One of the last Second World War veterans of Sudbury, Ont., turns 100 years old
Gerry Wagner was barely in his twenties when he was deployed to Italy to fight the Axis powers
Gerry Wagner's daughters say they only recently started learning more about their father's experience in the Second World War.
"Dad was very closed-mouth," said his eldest, Bonnie Courchesne. "It's just in the last few years that we started having more information."
"I think back over the years, and I'm almost positive that my dad had PTSD, but it wasn't diagnosed in those days."
She thinks it's trips to the hospital, and the end of life growing nearer, that made her father want to acknowledge what happened when he was deployed to Italy.
"He wanted to get stuff off his chest," said Courchesne. "He was worried he wasn't going to go to heaven, and for a Christian that's very important."

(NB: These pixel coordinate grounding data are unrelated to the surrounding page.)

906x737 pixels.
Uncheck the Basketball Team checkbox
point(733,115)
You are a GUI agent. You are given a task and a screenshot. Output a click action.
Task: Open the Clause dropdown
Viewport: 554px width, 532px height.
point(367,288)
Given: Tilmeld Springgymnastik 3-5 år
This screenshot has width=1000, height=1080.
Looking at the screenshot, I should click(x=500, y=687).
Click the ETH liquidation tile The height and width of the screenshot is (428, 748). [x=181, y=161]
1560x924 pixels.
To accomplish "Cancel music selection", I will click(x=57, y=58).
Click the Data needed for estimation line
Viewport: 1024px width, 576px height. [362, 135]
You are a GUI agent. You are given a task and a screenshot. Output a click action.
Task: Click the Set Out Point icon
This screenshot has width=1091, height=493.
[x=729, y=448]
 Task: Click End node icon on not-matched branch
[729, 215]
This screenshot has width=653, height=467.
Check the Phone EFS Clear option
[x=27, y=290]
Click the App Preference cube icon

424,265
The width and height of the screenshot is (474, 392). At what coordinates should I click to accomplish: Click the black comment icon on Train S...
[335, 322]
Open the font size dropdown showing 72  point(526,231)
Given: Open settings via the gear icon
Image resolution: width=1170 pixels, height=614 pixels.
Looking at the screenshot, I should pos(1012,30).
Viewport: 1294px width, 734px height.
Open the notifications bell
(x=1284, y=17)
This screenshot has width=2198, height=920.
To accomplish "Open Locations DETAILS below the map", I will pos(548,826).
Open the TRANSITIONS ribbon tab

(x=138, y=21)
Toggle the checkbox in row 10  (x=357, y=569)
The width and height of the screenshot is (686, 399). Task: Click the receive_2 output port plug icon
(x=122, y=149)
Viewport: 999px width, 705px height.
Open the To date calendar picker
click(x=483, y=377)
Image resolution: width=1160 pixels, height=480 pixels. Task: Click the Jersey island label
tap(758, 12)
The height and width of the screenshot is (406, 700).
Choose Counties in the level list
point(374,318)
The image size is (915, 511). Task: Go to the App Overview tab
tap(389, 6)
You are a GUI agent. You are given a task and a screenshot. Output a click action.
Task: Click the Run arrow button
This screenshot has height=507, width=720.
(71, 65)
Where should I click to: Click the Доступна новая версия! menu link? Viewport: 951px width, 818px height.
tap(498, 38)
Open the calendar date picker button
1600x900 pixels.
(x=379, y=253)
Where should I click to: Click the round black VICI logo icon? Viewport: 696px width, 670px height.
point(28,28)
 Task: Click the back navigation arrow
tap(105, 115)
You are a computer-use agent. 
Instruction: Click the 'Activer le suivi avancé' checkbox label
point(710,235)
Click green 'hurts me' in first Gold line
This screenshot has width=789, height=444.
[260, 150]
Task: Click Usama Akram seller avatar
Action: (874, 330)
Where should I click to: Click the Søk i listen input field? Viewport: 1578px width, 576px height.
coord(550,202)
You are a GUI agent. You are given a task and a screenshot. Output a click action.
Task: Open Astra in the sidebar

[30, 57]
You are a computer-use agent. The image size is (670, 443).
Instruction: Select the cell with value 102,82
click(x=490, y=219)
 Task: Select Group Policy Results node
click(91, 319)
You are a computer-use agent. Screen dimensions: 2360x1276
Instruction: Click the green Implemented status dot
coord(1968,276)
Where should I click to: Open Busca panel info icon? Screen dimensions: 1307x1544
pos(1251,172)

Wagner was born in the Pembroke area before moving to Sudbury with his father, a diamond drill foreman.
He enlisted in the Canadian Armed Forces when he turned 17 years old. He was eager to be deployed but had to wait two more years before being sent overseas.
He married his partner of 65 years in a church in Creighton on the eve of the D-Day landing, and was deployed to Italy shortly after just as the Second World War was coming to an end.
After his service, he returned to the Sudbury area to work in the mining industry.
To this day, his grandchildren call him every November 11th to thank him for his service.
"They always thank grandpa for what he's done for the country to keep us safe and democratic," said Courchesne.